**Petunjuk Latihan:**
Jawab pertanyaan berikut berdasarkan berita tentang kerja jarak jauh.
1. Dalam acara apa Sri Mulyani menceritakan pertemuannya dengan Bloomberg?
2. Di kota mana Sri Mulyani bertemu dengan Mike Bloomberg?
3. Menurut riset Ladders, berapa persen pekerja profesional di Amerika Utara yang bekerja dari jarak jauh pada akhir 2021?

**Teks yang Dikaji:**

---

Pandemi Covid-19 mengubah perilaku pekerja muda saat ini yang lebih suka bekerja jarak jauh, alias bukan datang ke kantor. Menteri Keuangan Sri Mulyani juga bercerita gangguan di pasar tenaga kerja yang kemudian menjadi salah satu penyebab lonjakan inflasi di Amerika Serikat.
"Waktu saya di Amerika Serikat bertemu dengan Bloomberg, dan dia mengatakan saya nggak ngerti kenapa anak muda tidak suka pergi ke kantor, mereka lebih suka di rumah ibunya," kata Sri Mulyani dalam acara CEO Banking Forum, Senin (9/1).
Bendahara negara itu memang diketahui sempat bertemu dengan miliarder Mike Bloomberg pada awal Oktober lalu di Washington DC, AS. Pertemuan itu di sela kunjungannya untuk pertemuan tahunan IMF-Bank Dunia, sekaligus pertemuan terakhir G20 Jalur Keuangan. Bloomberg merupakan miliarder terkaya nomor 11 di dunia versi Forbes hari ini, dia merupakan pemilik media keuangan Bloomberg LP.
Pernyataan Sri Mulyani soal perubahan tren pola kerja menjadi tidak berbasis di kantor dikonfirmasi dalam riset situs pencari kerja di Amerika Serikat, Ladders. Riset tersebut menunjukkan 18% dari pekerja profesional di Amerika Utara bekerja dari jarak jauh pada akhir 2021.

---

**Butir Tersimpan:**

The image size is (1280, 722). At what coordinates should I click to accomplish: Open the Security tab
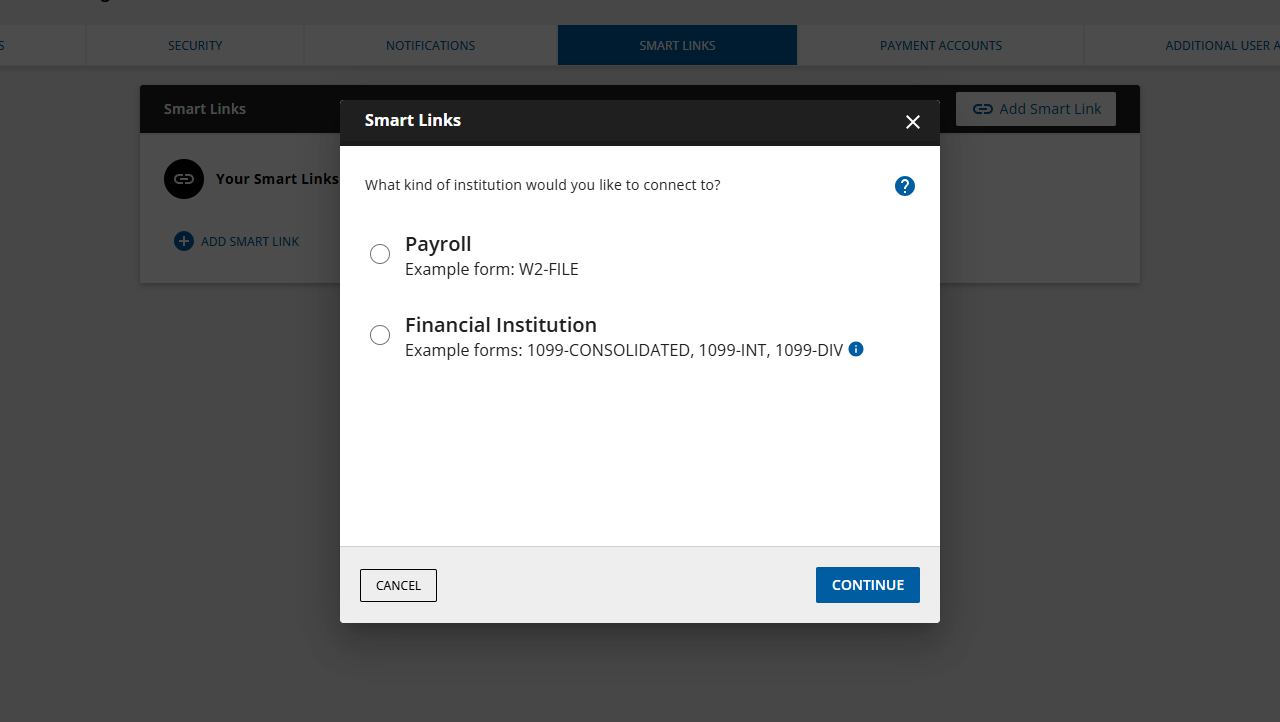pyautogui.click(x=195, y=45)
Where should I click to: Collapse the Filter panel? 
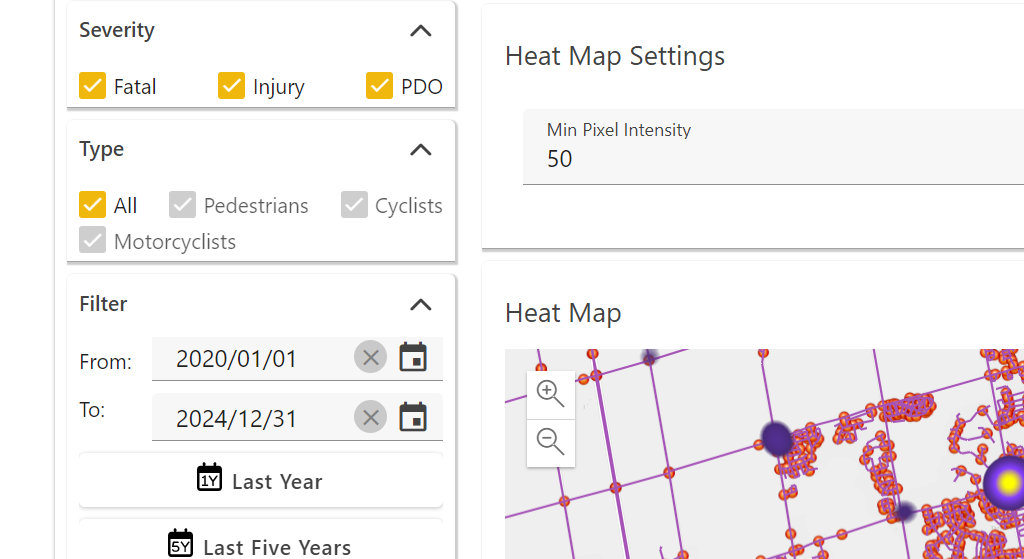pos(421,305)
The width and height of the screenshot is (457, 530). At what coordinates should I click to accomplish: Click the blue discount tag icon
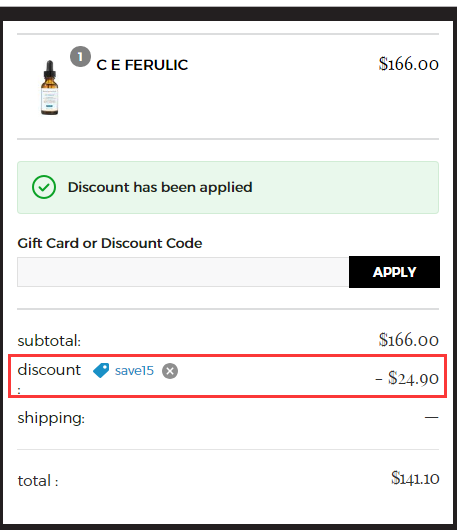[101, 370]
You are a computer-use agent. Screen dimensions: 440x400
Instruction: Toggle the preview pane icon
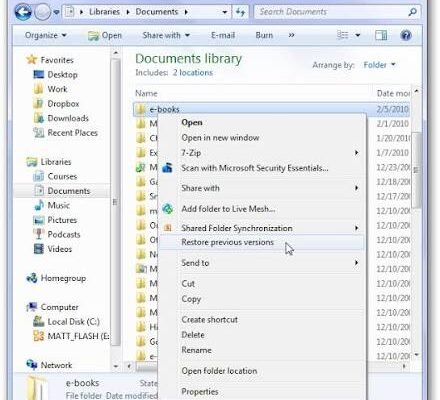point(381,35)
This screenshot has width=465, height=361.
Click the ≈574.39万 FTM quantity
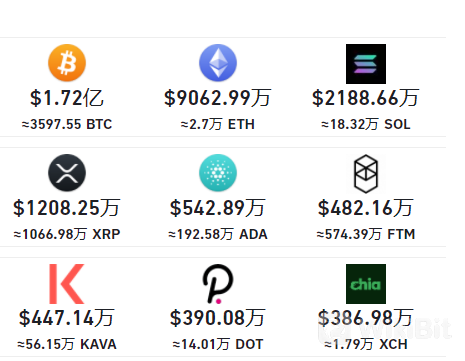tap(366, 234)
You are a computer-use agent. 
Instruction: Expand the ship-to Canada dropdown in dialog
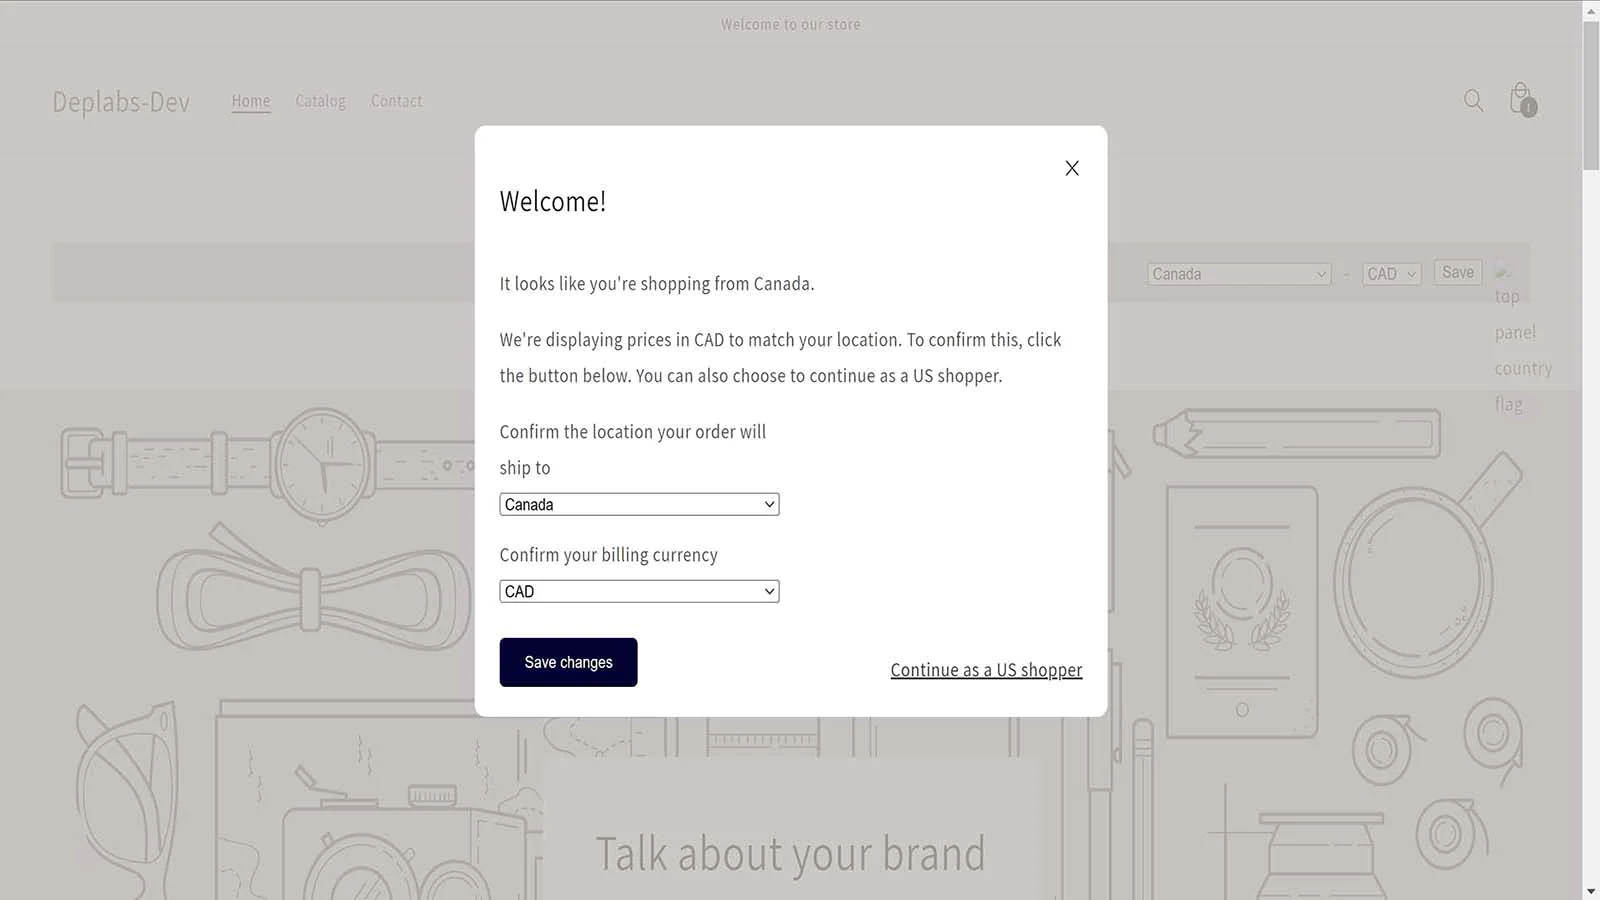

---

**Jawaban:**
1. CEO Banking Forum.
2. Washington DC, AS.
3. 18%.